The first Yankee laughed. “He ain’t but a boy. Give him a drum and let him beat on it.”

“He’ll beat on
you.

Josephine shivered uncontrollably. Her knees were weak. She was afraid she would faint from her terror.

“Your friend speak at all?” asked the other Yankee.

“He’s a man of few words.” Wesley reached into his pocket, drew out a package of tobacco, and tossed it across the creek. One of the men caught it. The other withdrew a small sack from his pocket and tossed it back to Wesley, who opened it eagerly and stuck his nose down in it.

“Ahhhhh,” he said. “Real coffee.

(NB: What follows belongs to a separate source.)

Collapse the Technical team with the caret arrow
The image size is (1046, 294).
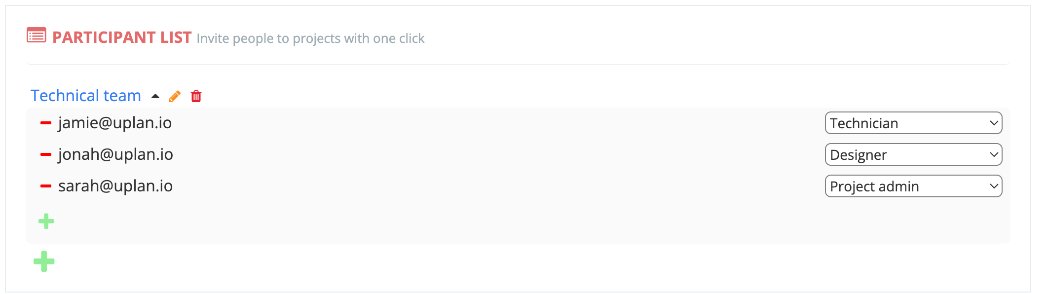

Not rye, not cane seed, not chinquapin, not lizard eyes. I’ve got half a mind not to shoot you next fight.”

The Yankees were dividing the tobacco. “You in for a little poker tonight, Reb?”

Wesley glanced at Josephine. “What do you reckon, Joseph?”

Josephine shook her head.

“Come on, Joseph. Trying to keep the Yanks from cheating will warm you up.”

Josephine stared at their guns.

“Your guns make my friend nervous,” Wesley said. “He’s new to the army. Wonder if you can put them aside for a while?”

“Fine,” said the Yankee. He and his friend set them up against a tree. “Now you do the same.”

Wesley motioned for Josephine’s gun. He laid their guns across a fallen log.

“There,” he said to her. “No one is armed.”

“But, Wesley . . .” Josephine pulled him close and whispered in his ear. “Are we allowed?”

“To play poker with the enemy? Of course not. That don’t mean it’s not done. I heard of some Tarheels who took a Union boy to town with them, introduced him to all the girls, and had him back to his unit before dawn.”

Josephine hesitated. The Yankees still terrified her, as did the thought of what Libby would do if she ever found out. “This is our secret, Wesley, right?”